Simplement, ça ne se transforme pas toujours en 1738 yards à la passe en une demi-douzaines de titularisations. La nécessité d’être performant tout de suite peut être insurmontable. Mais Darnold s’est reposé sur les conseils donnés par son mentor Jordan Palmer, ancien quarterback de UTEP qui a eu une petite carrière comme remplaçant en NFL, avant le match contre Utah : se contenter de faire ce qu’il sait faire.

« Il faut prendre le match comme il vient » affirme Darnold.

Mais ça ne suffit pas à expliquer sa maîtrise croissante de l’attaque de USC. Darnold avance les concepts de jeu de passe utilisés pour expliquer sa précision immédiate – « Il y a un gars libre sur chaque mise au jeu, et c’est à moi de trouver lequel » dit-il – mais la capacité de Darnold à anticiper ses lancers et sa capacité à distribuer le ballon suggèrent une approche bien plus complexe que simplement trouver le receveur libre. Ses 18 passes de TD comme titulaire ont été lancées à sept receveurs différents. Au cours de la leçon donnée à Cal le 27 octobre, 45-24, Darnold a lancé 25 passes et Helton affirme que son jeune quarterback a été ‘trompé’ par la défense une seule fois. « Certains joueurs se lèvent le matin et balancent le ballon là où ils veulent » dit Martin. « Sam est l’un de ces types. Vous pouvez observer ses pieds, son geste de lancer, et vous dire, oh, c’est pas normal – mais wow, regarde cette passe. Il fait ce genre de passes, avec le corps qui part dans une direction ou son corps qui s’affaisse un peu, ou tu penses que le ballon ne va pas aller bien loin et tout à coup… Wow ! »

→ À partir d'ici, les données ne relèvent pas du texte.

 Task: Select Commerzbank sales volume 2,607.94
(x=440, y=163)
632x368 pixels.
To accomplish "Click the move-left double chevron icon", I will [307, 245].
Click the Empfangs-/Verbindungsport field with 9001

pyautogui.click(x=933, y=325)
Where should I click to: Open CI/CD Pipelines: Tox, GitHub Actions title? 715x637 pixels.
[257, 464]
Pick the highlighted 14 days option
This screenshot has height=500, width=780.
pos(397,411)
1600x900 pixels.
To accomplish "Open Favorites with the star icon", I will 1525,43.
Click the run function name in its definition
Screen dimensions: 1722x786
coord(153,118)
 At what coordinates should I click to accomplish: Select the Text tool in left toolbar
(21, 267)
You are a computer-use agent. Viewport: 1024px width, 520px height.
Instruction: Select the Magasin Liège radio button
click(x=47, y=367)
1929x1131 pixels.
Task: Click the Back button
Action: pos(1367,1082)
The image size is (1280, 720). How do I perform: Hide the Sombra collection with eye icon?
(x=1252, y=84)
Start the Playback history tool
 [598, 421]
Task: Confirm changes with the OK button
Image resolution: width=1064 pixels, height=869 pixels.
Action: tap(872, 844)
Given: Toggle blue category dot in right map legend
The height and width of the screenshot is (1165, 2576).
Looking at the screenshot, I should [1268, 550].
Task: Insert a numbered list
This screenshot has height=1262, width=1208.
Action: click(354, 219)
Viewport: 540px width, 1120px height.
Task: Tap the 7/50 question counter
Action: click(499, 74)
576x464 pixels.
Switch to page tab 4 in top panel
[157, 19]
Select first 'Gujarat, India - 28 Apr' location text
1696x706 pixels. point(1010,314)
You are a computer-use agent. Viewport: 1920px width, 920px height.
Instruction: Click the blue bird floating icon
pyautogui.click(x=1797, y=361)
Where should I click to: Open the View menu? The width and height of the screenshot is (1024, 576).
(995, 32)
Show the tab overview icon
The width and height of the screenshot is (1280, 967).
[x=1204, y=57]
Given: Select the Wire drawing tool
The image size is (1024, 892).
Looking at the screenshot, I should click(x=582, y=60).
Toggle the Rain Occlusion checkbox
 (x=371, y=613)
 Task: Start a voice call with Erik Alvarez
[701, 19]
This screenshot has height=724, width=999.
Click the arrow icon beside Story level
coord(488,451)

Darnold n’a jamais été timide quant à ses exigences vis-à-vis de son groupe de receveurs expérimentés. Le groupe de receveurs des Trojans en a discuté avec Martin, qui est aussi leur position coach, le lundi précédent la fessée données à Oregon 45-20. Ils adorent le fait que Darnold dise ce qu’il a à dire. Même si c’est pour les rabrouer en leur disant de ne jamais recommencer tel ou tel truc.

« Si tu veux faire du bon boulot, si tu veux gagner des matchs, tu dois être directif envers tes receveurs, que ça leur plaise ou pas » dit Darnold. « Je leur ai dit quand on m’a nommé titulaire : je vais vous dire des choses qui ne vont pas vous plaire, et vous n’aurez qu’à vous en accommoder. Mais je vous promets que je vais faire de nous une meilleure équipe. »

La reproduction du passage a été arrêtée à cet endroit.